> getting a 30x to 50x productivity gain

That is an absurd claim.

If you get a 30x gain then you're a 0.05x developer.

a 50x gain would literally mean you could get a year's worth of work done in a week. Preposterous.

Bad/dumb developers don't get much of a boost in my experience working with a plethora of shitty contractors. Good developers aren't getting a 30x boost I don't think, but they are getting more out of the tooling than bad developers.

The bottleneck is still finding good developers, even with the current generation of AI tooling in play.

It was when I started using Github Copilot in "Agent Mode" that my LLM productivity gains went from like 5x to 30x. People who are just using a chatbot get like 5x gains. People who use "Agent Mode" to write up a description of a new feature that would take several days by a human, but get it done in one click by an Agent, are getting 30x or more.

The amount of pushback I got on this thread tells me most devs simply haven't started using actual Agents yet.

I’ve tried using agents. LLMs just can’t reliably accomplish the tasks that I have to do. They just get shit wrong and hallucinate a ton. If I don’t break the task down into tiny chunks then they go off the rails.

This can definitely happen, because the context windows even in a great Agent can become flooded. I often do prompts like "Add a row of buttons at the top right named 'copy', 'cut', and 'paste'", and let the Agent do that, before I implement each button, for example.

The rule of thumb I've learned is to give an Agent the smallest possible task at a time, so there's zero ambiguity in the prompt, and context window is kept small.

One good prompt into Github Copilot 'Agent Mode' (running Claude 4) asking for a new feature can often result in up to 5 to 7 files being generated, and a total of 1000 lines of code being written. Your math is wrong. That's hours of work I didn't do, that only took me the time of describing the new feature with a paragraph of text.

It's ridiculous to equate lines of code to amount of engineering work or value.

A massive amount of valuable work can result in a few lines of code. Conversely a millions lines of code can be useless or even have negative value.

It's all about the quality of your prompts (i.e. your skill at writing clear unambiguous instructions with correct terminologies).

An experienced developer can generate tons of great code 30x faster with an Agent, with each function/module still being written using the least amount of code possible.

But you're right, the measure of good code isn't 'N', it's '1/N' (inverse), where N is number of lines of code to do something. The best code is [almost] always that with the least amount of lines, as long as you haven't sacrificed readability in order to remove lines, which I see a lot of juniors do. Rule of thumb is: "Least amount of easily understood LOC". If someone can't look at your code for the first time, and tell what it's doing, that's normally an indication it's not good code. Claude [almost] never breaks any of these rules.

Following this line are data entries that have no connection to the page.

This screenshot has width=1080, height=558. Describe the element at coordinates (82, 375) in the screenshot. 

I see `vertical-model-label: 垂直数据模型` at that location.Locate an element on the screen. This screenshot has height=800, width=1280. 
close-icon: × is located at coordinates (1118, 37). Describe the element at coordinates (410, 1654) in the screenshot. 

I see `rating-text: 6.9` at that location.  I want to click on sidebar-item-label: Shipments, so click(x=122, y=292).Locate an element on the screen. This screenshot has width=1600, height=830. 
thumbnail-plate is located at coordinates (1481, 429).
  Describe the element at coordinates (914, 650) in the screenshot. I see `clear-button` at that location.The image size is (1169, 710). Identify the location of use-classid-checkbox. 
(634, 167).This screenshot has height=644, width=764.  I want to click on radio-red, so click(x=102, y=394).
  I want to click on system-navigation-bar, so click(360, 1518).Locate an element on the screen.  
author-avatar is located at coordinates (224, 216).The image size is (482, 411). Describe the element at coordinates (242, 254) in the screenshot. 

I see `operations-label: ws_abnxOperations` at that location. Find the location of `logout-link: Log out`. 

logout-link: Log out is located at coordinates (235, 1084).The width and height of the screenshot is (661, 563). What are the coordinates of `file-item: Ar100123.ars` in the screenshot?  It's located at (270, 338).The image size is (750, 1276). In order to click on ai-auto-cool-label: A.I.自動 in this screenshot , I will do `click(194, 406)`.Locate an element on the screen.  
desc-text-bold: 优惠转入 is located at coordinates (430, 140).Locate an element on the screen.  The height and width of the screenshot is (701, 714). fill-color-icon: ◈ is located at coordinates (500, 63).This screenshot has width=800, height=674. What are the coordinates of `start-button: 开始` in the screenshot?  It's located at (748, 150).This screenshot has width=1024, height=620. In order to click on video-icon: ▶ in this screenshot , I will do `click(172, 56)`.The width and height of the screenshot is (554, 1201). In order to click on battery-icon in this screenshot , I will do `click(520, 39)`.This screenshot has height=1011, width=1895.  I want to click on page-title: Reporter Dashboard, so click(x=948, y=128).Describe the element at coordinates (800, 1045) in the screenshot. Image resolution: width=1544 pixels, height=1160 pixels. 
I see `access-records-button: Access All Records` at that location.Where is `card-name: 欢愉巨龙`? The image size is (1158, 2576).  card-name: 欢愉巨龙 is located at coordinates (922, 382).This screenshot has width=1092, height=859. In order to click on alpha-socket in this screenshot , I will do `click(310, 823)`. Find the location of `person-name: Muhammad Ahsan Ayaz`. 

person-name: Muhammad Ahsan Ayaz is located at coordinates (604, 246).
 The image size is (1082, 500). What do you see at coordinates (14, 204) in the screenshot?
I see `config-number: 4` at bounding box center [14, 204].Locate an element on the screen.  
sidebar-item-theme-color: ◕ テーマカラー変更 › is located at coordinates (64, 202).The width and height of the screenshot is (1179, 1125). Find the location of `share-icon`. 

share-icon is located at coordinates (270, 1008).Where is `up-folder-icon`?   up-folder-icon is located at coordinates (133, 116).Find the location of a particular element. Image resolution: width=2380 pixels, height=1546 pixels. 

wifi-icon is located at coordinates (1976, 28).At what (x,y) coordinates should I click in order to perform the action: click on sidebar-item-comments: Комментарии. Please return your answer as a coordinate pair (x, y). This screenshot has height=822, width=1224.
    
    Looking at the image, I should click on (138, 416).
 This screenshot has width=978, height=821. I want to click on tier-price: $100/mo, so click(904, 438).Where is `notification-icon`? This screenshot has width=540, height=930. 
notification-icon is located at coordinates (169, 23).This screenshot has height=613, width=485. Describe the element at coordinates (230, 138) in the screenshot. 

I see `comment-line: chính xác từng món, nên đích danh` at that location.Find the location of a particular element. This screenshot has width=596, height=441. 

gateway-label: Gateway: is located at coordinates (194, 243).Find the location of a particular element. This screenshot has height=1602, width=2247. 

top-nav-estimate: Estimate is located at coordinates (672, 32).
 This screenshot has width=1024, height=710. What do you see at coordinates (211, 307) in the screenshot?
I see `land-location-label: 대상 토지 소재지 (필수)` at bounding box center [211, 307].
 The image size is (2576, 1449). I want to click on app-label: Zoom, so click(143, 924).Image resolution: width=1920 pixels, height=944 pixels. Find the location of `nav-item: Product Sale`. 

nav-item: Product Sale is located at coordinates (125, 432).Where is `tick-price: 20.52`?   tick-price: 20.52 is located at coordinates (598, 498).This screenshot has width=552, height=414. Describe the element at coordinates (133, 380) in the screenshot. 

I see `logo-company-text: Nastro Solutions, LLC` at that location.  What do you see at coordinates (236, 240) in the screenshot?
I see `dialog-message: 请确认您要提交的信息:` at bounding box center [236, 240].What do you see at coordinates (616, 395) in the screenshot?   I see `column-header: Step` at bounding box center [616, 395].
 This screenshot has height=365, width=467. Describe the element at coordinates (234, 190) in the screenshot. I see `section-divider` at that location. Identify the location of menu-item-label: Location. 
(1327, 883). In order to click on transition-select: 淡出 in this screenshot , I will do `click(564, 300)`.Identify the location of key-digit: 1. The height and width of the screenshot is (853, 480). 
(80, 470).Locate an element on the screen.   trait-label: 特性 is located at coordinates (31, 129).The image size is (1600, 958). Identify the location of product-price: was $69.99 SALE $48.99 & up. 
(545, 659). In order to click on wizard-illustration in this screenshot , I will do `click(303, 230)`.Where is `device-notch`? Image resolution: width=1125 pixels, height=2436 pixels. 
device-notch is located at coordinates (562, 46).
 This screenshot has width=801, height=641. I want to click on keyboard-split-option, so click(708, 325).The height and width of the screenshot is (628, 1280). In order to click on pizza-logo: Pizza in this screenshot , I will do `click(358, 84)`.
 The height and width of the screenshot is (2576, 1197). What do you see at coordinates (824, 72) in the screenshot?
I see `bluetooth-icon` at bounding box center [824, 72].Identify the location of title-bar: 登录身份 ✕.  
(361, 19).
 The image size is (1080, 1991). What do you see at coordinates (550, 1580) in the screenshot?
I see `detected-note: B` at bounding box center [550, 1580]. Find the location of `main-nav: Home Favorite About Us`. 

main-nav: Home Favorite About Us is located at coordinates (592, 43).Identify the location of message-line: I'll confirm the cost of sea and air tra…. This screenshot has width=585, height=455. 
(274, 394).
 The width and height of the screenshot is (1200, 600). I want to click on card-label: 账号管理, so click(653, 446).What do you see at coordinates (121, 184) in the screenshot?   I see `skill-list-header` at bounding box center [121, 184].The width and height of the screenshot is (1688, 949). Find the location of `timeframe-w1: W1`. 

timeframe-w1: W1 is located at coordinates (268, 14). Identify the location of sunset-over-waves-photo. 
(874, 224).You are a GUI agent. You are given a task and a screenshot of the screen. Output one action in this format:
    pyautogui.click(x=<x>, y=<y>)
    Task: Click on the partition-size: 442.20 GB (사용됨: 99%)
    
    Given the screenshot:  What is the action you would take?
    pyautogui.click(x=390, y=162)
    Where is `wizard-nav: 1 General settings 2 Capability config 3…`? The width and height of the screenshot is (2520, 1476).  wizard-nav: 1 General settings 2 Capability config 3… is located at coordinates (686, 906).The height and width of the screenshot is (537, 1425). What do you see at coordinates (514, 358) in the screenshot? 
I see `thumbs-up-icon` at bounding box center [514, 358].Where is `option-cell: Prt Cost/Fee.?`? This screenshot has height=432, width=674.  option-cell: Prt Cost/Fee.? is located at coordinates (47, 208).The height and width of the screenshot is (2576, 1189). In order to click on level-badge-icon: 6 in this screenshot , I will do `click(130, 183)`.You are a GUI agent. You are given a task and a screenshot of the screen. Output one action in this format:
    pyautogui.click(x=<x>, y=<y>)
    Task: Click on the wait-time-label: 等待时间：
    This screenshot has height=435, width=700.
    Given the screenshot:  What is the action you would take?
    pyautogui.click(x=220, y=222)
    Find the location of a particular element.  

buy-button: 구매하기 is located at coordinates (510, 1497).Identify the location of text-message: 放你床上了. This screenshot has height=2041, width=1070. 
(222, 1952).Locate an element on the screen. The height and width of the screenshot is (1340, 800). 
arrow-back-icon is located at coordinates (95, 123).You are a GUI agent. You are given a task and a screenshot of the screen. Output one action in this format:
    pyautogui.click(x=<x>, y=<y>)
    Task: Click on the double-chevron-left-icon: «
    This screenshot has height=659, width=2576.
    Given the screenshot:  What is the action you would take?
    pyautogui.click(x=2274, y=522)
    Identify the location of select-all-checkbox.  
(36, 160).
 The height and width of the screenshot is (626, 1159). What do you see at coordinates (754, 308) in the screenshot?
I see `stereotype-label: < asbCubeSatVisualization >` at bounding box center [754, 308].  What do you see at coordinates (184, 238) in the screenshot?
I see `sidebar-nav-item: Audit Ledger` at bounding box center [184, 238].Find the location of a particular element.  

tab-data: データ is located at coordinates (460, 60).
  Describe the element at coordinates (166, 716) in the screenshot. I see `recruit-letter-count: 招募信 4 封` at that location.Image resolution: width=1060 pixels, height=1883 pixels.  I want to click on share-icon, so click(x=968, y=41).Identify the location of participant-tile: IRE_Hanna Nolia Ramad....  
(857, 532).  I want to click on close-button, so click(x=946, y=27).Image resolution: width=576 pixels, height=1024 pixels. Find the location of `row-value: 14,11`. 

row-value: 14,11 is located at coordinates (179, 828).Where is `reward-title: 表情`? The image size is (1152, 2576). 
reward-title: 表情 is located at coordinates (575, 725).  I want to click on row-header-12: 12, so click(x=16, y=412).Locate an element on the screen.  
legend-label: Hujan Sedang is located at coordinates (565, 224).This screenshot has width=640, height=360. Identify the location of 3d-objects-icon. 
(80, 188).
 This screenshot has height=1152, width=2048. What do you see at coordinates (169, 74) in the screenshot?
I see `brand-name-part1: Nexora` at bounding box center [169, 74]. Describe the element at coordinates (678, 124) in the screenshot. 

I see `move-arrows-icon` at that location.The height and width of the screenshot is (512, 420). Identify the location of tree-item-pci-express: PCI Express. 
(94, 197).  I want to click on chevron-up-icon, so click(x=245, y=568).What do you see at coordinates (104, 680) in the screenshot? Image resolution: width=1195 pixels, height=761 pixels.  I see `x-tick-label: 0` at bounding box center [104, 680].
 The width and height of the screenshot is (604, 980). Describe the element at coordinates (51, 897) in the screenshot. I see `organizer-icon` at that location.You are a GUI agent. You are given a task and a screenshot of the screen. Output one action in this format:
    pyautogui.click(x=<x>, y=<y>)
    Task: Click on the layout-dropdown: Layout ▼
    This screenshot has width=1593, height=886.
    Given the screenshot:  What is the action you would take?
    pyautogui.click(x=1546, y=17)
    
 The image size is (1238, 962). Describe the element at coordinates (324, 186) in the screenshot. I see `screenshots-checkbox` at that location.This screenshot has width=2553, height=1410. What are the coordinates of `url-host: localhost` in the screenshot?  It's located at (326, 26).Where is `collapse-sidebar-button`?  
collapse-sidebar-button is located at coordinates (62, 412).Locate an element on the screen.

> Claude [almost] never breaks any of these rules.

Well it does for me, frequently. An example is here: https://news.ycombinator.com/item?id=44126962

Not sure how Claude frequently fails for you, but everybody I know says it rarely fails. I'm definitely not claiming it's perfect tho.

Did you look at the link I sent?

What's your point?

What tech stack are you using? It matters a lot what tech you are using when it comes to how effective the LLMs are.

I'm using VSCode with Github Copilot, which has an "Agent Mode". It proactively reads thru your project files to understand the project, but imo you still have to give it pretty precise instructions to get what you want.